I think the people who invest in the human relationship will come out the strongest
Mackenzie: We have done a lot of work on determining what resilient retail looks like and using the data from our systems to categorise our own portfolio into long-term sustainable assets that are delivering and continue to deliver returns throughout the last two years and beyond the next seven years.
But we are also looking at how we can redeploy and continue to buy assets that will be sustainable for the long term. So that is about using research and partners to develop scorecards and mechanisms that cover the whole of the UK, picking out the criteria, identifying what actually is driving the returns in our existing portfolio and looking at where we can see that elsewhere in the country and where we want to redeploy our capital. And that is all data-driven.
We have great people and a great team of asset managers who all know what they are doing and have got a great gut feel, but when decisions are underpinned by real hard data the process becomes much more robust.
Cook: From our perspective the challenge has not changed, because we have products and we have roadmaps for those products. But what has changed is what is changing in your world, and that influences those roadmaps. One of the big things I have noticed that has come out of Covid is ‘tweaks’ to the way people operate, like changing a second bedroom into an office, or at the other end of the scale more dramatic changes like reassigning an asset to residential or turning a traditional office building into coworking. The challenge for us is accommodating that and making customers aware we have a solution that we can put in place.
You can only take technology so far – you will never replace that human interaction
We are all in agreement that data and technology will play a bigger role in the way asset managers operate on a day-to-day basis in the future, especially as asset managers are going to become even more reliant on technology and machine learning and less on gut feel.

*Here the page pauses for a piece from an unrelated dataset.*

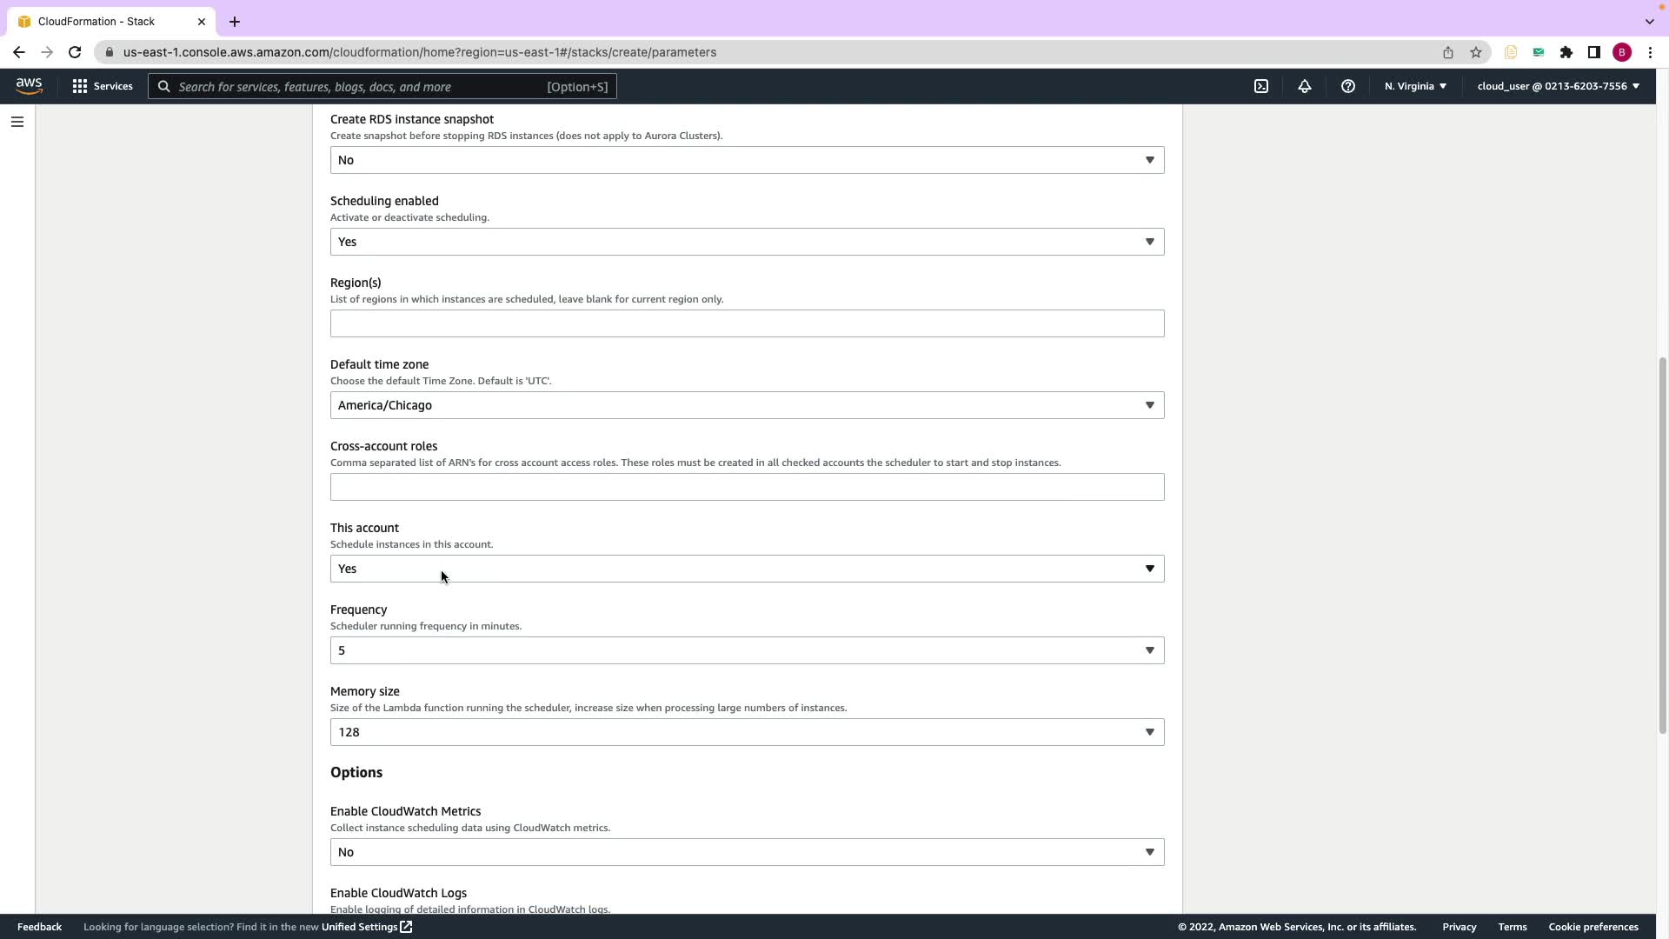The image size is (1669, 939).
Task: Open the notifications bell icon
Action: pyautogui.click(x=1305, y=86)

Mackenzie: Asset management people are absolutely the core of the business. They build relationships and know their assets, their occupiers, their customers, the towns, the councils, know every single stakeholder – and you cannot do that with data. Data informs you and it helps enormously, but nothing replaces face-to-face contact and the relationship with an individual or a business.

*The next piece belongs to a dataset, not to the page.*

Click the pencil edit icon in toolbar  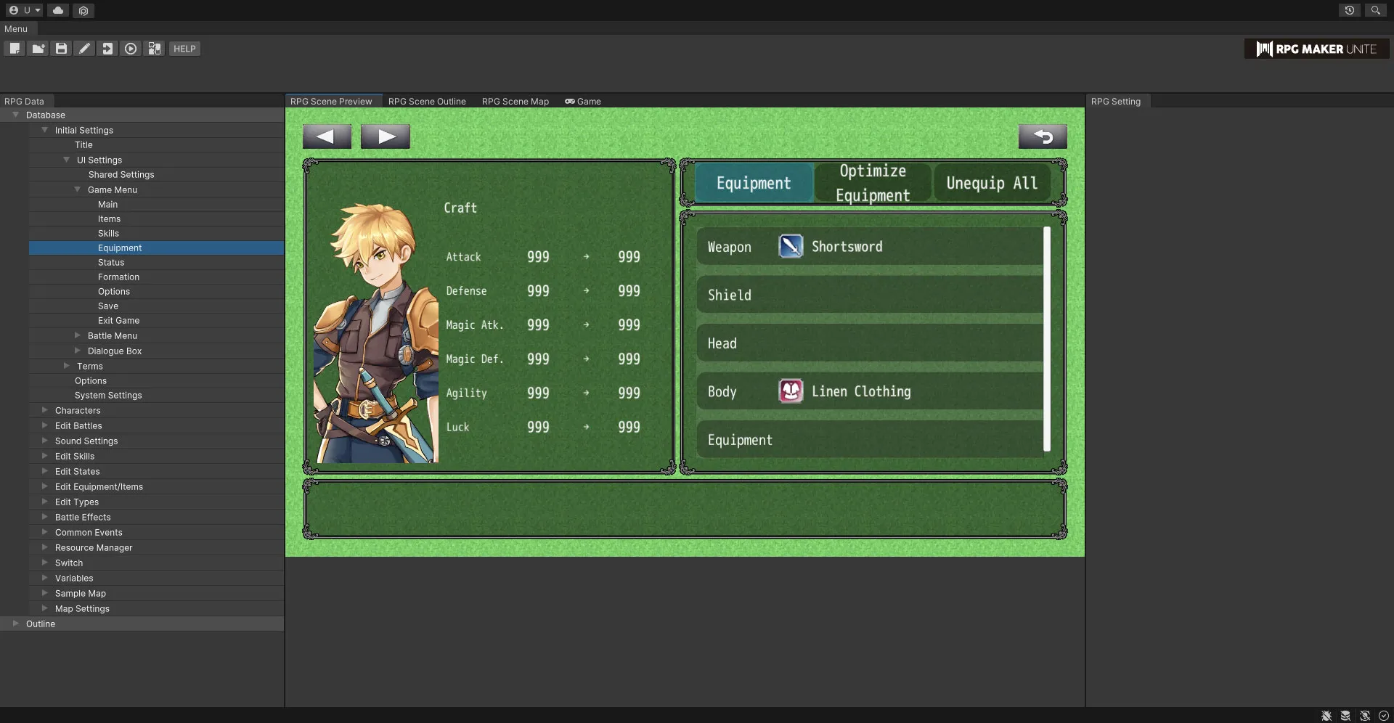pyautogui.click(x=84, y=49)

Armstrong: I think the people who invest in the human relationship alongside technology and data will come out the strongest. Those that just polarise on one side or the other are in trouble.
Cook: You can only take technology so far – you will never replace that human interaction. We will try and make life more efficient, more accurate and more accessible for our clients with properly connected data, but ultimately, in terms of asset managers, you are never going to replace them.